Novo Pacto de Estabilidade exige mil milhões de cortes só na despesa
Os ministros das Finanças da Europa estão a estudar uma maneira de cercar ainda mais a despesa pública, podendo vir a substituir a atual regra do saldo estrutural por um travão poderoso só sobre a despesa pública.
Se a proposta for aprovada, a consequência é que, em vez de os governos tentarem cumprir o Pacto de Estabilidade, aplicando pacotes que podem combinar medidas de corte na despesa mas também de aumentos de receita, ficarão circunscritos apenas a soluções do lado dos gastos.

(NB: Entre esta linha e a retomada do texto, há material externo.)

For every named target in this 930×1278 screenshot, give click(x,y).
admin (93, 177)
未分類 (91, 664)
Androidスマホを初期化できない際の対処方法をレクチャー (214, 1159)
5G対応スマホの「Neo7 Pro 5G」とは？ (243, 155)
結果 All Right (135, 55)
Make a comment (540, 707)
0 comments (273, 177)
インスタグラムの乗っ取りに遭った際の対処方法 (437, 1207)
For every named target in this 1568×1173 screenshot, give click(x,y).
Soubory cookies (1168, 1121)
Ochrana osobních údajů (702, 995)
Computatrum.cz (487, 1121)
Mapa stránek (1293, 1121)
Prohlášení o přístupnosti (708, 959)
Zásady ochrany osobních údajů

Para Portugal, o cenário governativo agrava-se, o caminho fica ainda mais estreito.
De acordo com cálculos do DN/Dinheiro Vivo, com base em dados do governo e da própria Comissão Europeia, significa que, neste ano, por exemplo, em vez do ajustamento do défice estrutural (recomendação de julho de 2015, do Conselho Europeu) num valor equivalente a 0,6% do PIB potencial (cerca de mil milhões de euros através de um leque de medidas estruturais, permanentes, do lado da receita e da despesa), o governo teria de reduzir exatamente o mesmo, mas só com recurso aos gastos públicos.
É uma mudança de paradigma. A despesa passa a ficar indexada à taxa de crescimento do PIB potencial. Se o país tiver um potencial de crescimento baixo, os gastos públicos tendem a ser ainda mais penalizados. Pode ser visto como mais um esquema de incentivos para o país fazer reformas estruturais e o Estado sair ainda mais da economia.
Ontem, os ministros do Ecofin alegaram que a mudança é desejável porque a definição e a aplicação prática da regra do saldo estrutural é uma confusão.
A variável alvo, de acordo coma proposta, passa a ser uma rubrica chamada despesa estrutural primária, no fundo a despesa pública permanente, pois a rubrica total é expurgada de juros, da influência do ciclo económico nas variáveis orçamentais e das medidas temporárias e não recorrentes que afetem a despesa, diz o glossário do Conselho das Finanças Públicas, presidido por Teodora Cardoso.
O congénere irlandês, o Irish Fiscal Advisory Council, vai mais ao detalhe. Num estudo que fez sobre o tema, explica que se deve "excluir do total a despesa em juros, os gastos cíclicos com desemprego e programa cofinanciados pela União Europeia". No fundo é uma forma de não penalizar o governo quando este tem de enfrentar picos de desemprego (como acontece durante as crises e recessões) ou quando precisa de investir para agarrar e aproveitar fundos europeus. Fora isto e os juros, tudo passará a ser travado caso a economia seja fraca. Bruxelas não reflete sobre os possíveis círculos viciosos sobre a saúde económica que daqui advenham.
Na avaliação ao Programa de Estabilidade português do ano passado, a Comissão Europeia já aflorava o assunto. Na sequência de muitos e intricados cálculos, Bruxelas concluiu que a tal despesa pública primária, que em Portugal, neste ano, ronda os 41,2% do PIB potencial (cerca de 72,9 mil milhões de euros), teria de cair 1,5% porque o potencial da economia é fraco e porque o país continua longe do objetivo de médio prazo no saldo estrutural (tem de chegar a pelo menos 0,5% de défice em 2020). Dá o tal corte de 1,1 mil milhões de euros.
A história de um pacto
Resumindo. No início era o limite de 3% ao défice público (nominal) e de 60% na dívida. Assim foi desde 1997. Depois, em 2011, o enfoque passou para o défice estrutural, mas pelos vistos não irá ficar por aqui.
Na conferência de imprensa que decorreu ontem em Amesterdão, no final dos dois dias de Eurogrupo/Ecofin, Jeroen Dijsselbloem, o ministro das Finanças holandês e presidente do Eurogrupo, explicou que os governantes discutiram "os indicadores que avaliam o cumprimento do pacto", tendo reconhecido que regra do saldo estrutural - que obriga a aumentar esse saldo à razão de 0,5% do PIB potencial ao ano até chegar ao objetivo de médio prazo (no mínimo um défice estrutural de 0,5% ao fim de cinco anos) - é muito complexa e volátil, dificultando a sua aplicação e avaliação. O PIB potencial está sempre a mudar, por exemplo.
"Houve um acordo geral de que precisamos de um indicador que expurgue todos os elementos cíclicos e pontuais, mas de preferência que seja mais estável e não esteja sempre a mudar e de que nós podemos colocar mais ênfase em indicadores que os ministros das Finanças possam realmente e diretamente influenciar", afirmou Dijsselbloem.
O travão da despesa até já existe no pacto. A questão agora é fazer dele a principal referência. O debate e os estudos prosseguirão, havendo mais novidades no terceiro trimestre deste ano.